Stephen Leider
Publications
The Effect of Safe Experience on a Warning's Impact: Sex, Drugs and Rock-n-Roll
(with Greg Barron and Jennifer Stack) OBHDP 2008
Abstract: In many contexts we are warned against engaging in risky behavior only after having past safe experience. We examine the effect of safe experience on a warning's impact by comparing warnings received after having safe personal experience with those received before people start making choices. A series of five experiments studies this question with a paradigm that combines both descriptive information (i.e. the warning) and experiential information (safe outcomes). The results demonstrate two separate advantages to an early warning that go beyond the warning's mere informational content. When an early warning coincides with the beginning of a decision-making process, the warning is both weighted more heavily in future decisions (the Primacy Effect) and induces safer behavior that becomes the status quo for future choices (the Initial History Effect). While both effects operate indirectly through choice inertia, the primacy effect also operates directly on choices. This pattern of behavior is inconsistent with the "ideal" Bayesian for whom the order of information revelation does not influence subsequent behavior. The effect was robust across settings with and without forgone payoffs and when the consequences for risk taking are delayed until the end of the experiment. The results imply that, even after being adequately warned, some people may continue to take risks simply because they incurred good outcomes from the same choice in the past. Implications for policy and theory are discussed.
Directed Altruism and Enforced Reciprocity in Social Networks
(with Markus Mobius, Tanya Rosenblat and Q.A. Do) QJE 2009
Abstract: We conduct online field experiments in large real-world social networks in order to decompose prosocial giving into three components: (1) baseline altruism toward randomly selected strangers, (2) directed altruism that favors friends over random strangers, and (3) giving motivated by the prospect of future interaction. Directed altruism increases giving to friends by 52 percent relative to random strangers, while future interaction effects increase giving by an additional 24 percent when giving is socially efficient. This finding suggests that future interaction affects giving through a repeated game mechanism where agents can be rewarded for granting efficiency enhancing favors. We also find that subjects with higher baseline altruism have friends with higher baseline altruism.
What Do We Expect From Our Friends?
(with Markus Mobius, Tanya Rosenblat and Q.A. Do) JEEA 2010
Abstract: We conduct a field experiment in a large real-world social network to examine how subjects expect to be treated by their friends and by strangers who make allocation decisions in modified dictator games. While recipients' beliefs accurately account for the extent to which friends will choose more generous allocations than strangers (i.e. directed altruism), recipients are not able to anticipate individual differences in the baseline altruism of allocators (measured by giving to an unnamed recipient, which is predictive of generosity towards named recipients). Recipients who are direct friends with the allocator, or even recipients with many common friends, are no more accurate in recognizing intrinsically altruistic allocators. Recipient beliefs are significantly less accurate than the predictions of an econometrician who knows the allocator's demographic characteristics and social distance, suggesting recipients do not have information on unobservable characteristics of the allocator.

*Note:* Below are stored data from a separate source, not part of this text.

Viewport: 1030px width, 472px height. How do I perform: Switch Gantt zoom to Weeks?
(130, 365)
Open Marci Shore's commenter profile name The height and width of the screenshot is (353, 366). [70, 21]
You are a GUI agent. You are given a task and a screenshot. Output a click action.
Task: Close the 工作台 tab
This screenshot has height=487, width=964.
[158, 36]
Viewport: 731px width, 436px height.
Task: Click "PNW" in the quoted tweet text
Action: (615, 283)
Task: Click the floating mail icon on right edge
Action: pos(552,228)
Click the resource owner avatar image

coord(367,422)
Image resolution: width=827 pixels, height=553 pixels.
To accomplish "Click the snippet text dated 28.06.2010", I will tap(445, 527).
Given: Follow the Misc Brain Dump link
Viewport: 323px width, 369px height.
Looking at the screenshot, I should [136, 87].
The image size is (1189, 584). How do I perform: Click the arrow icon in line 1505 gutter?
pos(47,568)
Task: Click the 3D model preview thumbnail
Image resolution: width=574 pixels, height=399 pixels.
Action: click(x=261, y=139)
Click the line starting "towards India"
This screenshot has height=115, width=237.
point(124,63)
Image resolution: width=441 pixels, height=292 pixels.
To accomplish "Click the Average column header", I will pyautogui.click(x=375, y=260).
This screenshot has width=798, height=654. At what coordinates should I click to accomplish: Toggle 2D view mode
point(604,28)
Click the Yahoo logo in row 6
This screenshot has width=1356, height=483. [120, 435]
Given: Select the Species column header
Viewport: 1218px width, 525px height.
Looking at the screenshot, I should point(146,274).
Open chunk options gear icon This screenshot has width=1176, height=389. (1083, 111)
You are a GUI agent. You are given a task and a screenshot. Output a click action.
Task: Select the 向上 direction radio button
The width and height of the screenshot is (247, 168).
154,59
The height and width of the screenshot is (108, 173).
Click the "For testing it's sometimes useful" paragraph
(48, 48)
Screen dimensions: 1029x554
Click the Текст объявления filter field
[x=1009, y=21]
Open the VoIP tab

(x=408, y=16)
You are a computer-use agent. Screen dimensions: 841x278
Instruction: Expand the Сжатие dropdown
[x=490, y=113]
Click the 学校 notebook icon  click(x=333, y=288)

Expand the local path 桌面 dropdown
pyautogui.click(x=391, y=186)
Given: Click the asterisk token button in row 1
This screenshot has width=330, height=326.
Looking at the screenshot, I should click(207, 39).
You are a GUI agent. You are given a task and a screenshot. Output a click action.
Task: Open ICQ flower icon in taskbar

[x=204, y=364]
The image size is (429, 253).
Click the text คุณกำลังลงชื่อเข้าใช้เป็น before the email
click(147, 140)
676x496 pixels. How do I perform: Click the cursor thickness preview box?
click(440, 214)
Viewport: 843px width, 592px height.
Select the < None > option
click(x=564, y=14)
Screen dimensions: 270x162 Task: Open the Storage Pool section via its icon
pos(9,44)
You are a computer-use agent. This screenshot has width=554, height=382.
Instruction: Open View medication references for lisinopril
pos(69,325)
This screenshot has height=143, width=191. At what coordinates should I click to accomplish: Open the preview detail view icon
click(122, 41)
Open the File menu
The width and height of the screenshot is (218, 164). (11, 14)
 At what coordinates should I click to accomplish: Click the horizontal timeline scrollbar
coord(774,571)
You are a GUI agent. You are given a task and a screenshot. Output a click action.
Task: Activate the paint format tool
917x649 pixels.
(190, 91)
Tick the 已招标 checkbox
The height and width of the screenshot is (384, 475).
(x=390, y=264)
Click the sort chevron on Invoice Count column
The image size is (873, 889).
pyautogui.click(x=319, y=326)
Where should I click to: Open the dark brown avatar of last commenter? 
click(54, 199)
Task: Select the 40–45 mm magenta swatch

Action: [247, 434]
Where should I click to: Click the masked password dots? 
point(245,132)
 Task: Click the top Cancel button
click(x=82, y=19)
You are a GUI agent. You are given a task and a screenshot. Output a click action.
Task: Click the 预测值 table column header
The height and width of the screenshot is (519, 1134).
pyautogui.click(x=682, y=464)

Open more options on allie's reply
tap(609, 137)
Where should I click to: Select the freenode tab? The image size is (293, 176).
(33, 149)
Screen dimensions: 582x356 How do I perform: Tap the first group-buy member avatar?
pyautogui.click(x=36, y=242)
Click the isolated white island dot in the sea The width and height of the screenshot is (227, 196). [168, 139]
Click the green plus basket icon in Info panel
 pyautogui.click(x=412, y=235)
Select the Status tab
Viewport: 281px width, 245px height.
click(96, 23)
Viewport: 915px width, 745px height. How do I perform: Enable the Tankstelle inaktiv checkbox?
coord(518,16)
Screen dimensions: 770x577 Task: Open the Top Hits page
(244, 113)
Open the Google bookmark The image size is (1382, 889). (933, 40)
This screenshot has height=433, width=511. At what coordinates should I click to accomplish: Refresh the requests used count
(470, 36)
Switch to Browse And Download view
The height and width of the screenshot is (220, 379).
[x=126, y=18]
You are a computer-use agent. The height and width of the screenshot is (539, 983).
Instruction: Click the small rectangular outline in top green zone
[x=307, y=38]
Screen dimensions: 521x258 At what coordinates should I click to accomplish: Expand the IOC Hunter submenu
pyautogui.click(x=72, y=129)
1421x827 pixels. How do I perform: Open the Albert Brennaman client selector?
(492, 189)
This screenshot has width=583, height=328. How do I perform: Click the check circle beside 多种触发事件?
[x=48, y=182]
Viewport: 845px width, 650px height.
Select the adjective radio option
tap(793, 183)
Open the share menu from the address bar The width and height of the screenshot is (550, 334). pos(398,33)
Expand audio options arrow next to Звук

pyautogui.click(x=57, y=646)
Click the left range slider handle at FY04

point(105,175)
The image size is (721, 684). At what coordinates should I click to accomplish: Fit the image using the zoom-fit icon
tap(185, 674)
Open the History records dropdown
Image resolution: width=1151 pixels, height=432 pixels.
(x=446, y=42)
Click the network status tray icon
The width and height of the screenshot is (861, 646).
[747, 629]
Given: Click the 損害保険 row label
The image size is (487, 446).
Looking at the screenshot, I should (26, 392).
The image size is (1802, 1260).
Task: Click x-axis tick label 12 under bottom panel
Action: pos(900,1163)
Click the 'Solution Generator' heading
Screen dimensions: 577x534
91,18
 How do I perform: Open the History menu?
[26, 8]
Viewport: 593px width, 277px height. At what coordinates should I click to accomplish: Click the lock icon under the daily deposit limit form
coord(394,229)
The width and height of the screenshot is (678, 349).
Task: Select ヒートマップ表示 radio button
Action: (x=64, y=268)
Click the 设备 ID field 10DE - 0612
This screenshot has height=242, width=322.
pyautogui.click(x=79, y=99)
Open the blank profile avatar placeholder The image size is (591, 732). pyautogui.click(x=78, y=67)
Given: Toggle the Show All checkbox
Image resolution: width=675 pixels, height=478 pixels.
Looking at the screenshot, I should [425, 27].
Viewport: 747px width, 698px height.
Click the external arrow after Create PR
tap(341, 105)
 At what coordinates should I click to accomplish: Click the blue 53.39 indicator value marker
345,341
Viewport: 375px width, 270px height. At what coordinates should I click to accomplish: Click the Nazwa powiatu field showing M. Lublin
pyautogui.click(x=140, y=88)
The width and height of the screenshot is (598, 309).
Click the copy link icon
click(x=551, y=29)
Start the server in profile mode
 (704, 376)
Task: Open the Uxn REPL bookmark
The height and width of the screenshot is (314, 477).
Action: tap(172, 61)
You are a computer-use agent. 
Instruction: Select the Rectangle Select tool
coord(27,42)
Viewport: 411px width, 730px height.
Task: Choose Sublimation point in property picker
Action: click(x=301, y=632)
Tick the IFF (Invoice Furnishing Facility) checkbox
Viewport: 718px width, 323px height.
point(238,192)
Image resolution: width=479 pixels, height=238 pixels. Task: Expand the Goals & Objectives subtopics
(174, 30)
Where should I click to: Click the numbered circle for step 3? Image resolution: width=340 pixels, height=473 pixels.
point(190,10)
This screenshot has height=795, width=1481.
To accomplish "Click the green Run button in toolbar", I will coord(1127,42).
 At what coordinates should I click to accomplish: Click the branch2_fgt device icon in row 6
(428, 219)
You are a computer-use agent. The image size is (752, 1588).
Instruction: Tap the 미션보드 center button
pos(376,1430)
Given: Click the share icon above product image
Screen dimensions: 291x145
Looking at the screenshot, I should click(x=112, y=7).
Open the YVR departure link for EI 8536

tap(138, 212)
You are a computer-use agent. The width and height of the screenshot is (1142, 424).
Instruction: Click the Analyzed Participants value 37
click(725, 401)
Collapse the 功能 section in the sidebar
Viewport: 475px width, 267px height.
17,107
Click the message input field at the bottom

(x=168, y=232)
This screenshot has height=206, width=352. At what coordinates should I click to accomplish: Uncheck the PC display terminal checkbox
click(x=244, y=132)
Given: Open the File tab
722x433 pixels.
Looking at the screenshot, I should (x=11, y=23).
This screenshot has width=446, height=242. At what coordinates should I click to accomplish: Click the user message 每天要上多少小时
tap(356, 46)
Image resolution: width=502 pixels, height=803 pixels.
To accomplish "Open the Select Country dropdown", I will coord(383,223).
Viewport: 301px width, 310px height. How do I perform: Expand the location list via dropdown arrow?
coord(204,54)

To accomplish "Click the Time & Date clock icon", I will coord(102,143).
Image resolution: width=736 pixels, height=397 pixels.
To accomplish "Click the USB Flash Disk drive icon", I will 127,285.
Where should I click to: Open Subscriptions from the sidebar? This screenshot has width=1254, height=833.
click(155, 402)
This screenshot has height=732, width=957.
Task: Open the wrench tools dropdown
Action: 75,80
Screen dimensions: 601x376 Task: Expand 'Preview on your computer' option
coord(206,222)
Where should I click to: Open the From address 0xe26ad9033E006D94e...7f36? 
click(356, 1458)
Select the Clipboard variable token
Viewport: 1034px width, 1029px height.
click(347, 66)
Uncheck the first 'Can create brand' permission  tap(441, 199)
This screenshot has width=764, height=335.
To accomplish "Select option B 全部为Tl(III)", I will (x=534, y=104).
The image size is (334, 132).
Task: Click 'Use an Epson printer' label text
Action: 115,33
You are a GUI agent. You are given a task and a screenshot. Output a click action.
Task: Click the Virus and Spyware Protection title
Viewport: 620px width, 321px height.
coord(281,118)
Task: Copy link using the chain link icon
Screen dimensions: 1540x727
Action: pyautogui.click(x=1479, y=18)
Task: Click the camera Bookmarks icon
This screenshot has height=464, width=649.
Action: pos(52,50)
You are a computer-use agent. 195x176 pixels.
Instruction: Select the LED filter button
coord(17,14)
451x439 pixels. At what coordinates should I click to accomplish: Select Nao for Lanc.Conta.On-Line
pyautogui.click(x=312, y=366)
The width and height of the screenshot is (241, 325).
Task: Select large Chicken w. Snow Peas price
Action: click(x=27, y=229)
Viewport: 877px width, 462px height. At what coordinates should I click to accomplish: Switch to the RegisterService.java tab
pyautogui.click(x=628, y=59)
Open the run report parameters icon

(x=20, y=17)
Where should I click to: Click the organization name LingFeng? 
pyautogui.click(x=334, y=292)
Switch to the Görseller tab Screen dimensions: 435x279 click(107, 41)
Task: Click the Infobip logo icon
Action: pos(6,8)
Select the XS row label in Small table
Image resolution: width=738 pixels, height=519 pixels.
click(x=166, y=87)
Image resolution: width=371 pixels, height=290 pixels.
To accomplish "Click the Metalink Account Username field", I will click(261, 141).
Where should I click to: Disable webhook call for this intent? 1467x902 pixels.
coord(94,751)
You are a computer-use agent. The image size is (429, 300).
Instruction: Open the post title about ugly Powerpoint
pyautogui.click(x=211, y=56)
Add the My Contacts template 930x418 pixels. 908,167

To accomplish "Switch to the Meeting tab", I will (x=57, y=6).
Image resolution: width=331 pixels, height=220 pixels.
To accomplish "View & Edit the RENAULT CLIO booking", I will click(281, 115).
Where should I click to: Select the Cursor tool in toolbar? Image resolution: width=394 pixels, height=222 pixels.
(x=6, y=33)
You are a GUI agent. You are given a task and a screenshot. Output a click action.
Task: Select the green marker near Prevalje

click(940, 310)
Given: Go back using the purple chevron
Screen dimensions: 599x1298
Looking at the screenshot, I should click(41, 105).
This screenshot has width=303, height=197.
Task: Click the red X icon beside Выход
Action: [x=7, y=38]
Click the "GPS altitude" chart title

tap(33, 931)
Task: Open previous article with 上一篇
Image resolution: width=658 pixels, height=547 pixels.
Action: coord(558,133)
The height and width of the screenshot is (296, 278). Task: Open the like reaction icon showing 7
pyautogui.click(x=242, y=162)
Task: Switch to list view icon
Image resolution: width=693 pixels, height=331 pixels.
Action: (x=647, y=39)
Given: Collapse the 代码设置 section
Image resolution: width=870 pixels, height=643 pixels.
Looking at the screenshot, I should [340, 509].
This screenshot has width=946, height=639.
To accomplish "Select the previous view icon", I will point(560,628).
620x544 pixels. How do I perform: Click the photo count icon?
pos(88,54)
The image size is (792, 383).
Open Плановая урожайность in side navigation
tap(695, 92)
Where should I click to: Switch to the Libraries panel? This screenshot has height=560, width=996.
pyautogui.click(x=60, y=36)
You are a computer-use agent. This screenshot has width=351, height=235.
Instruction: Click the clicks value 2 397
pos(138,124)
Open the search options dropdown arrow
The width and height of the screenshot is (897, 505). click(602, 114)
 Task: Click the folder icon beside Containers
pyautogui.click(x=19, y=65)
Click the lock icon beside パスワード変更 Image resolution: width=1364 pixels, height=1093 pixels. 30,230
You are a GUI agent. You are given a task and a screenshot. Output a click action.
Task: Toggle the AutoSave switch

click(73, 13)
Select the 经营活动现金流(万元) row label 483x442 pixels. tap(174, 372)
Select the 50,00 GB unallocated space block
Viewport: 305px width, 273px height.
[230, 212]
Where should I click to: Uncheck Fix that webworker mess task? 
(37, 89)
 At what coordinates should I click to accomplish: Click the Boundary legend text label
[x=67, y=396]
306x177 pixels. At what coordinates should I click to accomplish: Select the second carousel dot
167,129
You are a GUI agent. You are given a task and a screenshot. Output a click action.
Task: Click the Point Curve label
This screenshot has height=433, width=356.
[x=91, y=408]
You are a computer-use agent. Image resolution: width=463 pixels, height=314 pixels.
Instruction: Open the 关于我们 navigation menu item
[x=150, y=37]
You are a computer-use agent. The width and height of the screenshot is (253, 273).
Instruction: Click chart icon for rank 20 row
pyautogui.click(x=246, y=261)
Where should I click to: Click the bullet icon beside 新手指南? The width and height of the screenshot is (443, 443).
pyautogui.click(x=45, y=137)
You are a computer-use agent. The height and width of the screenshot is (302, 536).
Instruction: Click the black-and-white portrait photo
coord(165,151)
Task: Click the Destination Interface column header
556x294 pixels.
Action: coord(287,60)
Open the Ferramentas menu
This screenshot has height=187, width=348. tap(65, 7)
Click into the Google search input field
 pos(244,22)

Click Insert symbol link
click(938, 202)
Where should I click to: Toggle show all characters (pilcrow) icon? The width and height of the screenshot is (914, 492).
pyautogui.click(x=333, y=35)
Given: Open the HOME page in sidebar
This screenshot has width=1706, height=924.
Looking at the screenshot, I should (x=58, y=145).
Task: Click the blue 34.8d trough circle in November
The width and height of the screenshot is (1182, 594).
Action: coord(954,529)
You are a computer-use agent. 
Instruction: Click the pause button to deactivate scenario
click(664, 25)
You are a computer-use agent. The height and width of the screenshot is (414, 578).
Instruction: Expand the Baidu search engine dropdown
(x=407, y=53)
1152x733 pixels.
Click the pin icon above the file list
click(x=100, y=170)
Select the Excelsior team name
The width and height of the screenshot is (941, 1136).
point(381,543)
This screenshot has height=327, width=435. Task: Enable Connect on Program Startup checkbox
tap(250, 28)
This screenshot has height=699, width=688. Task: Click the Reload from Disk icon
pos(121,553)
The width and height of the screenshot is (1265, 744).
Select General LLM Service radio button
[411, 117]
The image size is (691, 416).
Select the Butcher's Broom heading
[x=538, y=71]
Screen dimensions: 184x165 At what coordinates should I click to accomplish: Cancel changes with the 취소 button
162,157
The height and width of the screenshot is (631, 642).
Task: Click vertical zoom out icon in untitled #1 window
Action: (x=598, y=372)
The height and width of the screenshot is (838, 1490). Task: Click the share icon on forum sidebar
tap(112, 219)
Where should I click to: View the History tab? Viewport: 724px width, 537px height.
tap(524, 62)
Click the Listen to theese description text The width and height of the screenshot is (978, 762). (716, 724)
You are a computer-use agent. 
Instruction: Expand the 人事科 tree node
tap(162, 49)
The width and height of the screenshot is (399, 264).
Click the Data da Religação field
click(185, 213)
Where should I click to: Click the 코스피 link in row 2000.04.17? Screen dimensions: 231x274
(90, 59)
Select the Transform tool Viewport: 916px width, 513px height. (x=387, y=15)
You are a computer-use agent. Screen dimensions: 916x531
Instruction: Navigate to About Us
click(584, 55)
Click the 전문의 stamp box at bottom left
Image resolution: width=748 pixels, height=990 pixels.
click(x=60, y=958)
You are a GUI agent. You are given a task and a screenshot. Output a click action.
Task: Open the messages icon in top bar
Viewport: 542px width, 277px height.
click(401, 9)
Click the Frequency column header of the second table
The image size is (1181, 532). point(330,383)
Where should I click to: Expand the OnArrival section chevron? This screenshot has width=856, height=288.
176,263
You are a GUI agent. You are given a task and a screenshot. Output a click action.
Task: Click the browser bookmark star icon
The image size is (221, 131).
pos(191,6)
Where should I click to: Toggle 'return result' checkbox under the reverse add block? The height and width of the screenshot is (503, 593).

The Role of Experience in the Gambler's Fallacy
(with Greg Barron) JBDM 2010
Abstract: Recent papers have demonstrated that the way people acquire information about a decision problem, by experience or by abstract description, can affect their behavior. We examined the role of experience over time in the emergence of the Gambler's Fallacy in binary prediction tasks. Theories of the Gambler's Fallacy and models of binary prediction suggest that recency bias, elicited by experience over time, may play a significant role. An experiment compared a condition where participants sequentially predicted the colored outcomes of a virtual roulette wheel spin with a condition where the wheel's past outcomes were presented all at once. In a third condition outcomes were presented sequentially in an automatic fashion without intervening predictions. Subjects were yoked so that the same history of outcomes was observed in all conditions. The results revealed the Gambler's Fallacy when outcomes were experienced (with or without predictions). However, the Gambler's Fallacy was attenuated when the same outcomes were presented all at once. Observing the Gambler's Fallacy in the third condition suggests that the presentation of information over time is a significant antecedent of the bias. A second experiment demonstrated that, while the bias can emerge with an all-at-once presentation that makes recent outcomes salient (Burns and Corpus, 2004), the bias did not emerge when the presentation did not draw attention to recent outcomes.
Kidneys For Sale: Who Finds That Repugnant, and Why?
(with Alvin E. Roth) AJT (2010)
Abstract: The shortage of transplant kidneys has spurred debate about legalizing monetary payments to donors to increase the number of available kidneys. However, buying and selling organs faces widespread disapproval. We survey a representative sample of Americans to assess disapproval for several forms of kidney market, and to understand why individuals disapprove by identifying factors that predict disapproval, including disapproval of markets for other body parts, dislike of increased scope for markets and distrust of markets generally. Our results suggest that while the public is potentially receptive to compensating kidney donors, among those who oppose it, general disapproval toward certain kinds of transactions is at least as important as concern about specific policy details. Between 51% and 63% of respondents approve of the various potential kidney markets we investigate, and between 42% and 58% want such markets to be legal. A total of 38% of respondents disapprove of at least one market. Respondents who distrust markets generally are not more disapproving of kidneymarkets; howeverwe find significant correlations between kidney market disapproval and attitudes reflecting disapproval toward certain transactions - including both other body markets andmarket encroachment into traditionally nonmarket exchanges, such as food preparation.
Norms and Contracting
(with Judd Kessler) MS (forthcoming)
Abstract: We argue that very incomplete contracts do more than their enforceable components imply, they can also induce relationship-specific norms. We find experimentally, across four games, that the most effective contract always includes an unenforceable "handshake" agreement to take the first best action. In three games, a totally unenforceable contract consisting of only a handshake agreement is (at least weakly) optimal. These results are particularly strong in games with strategic complements, where even selfish subjects increase their actions. Our results highlight an alternative explanation for contractual incompleteness: establishing a norm can effectively substitute for weak enforceable restrictions.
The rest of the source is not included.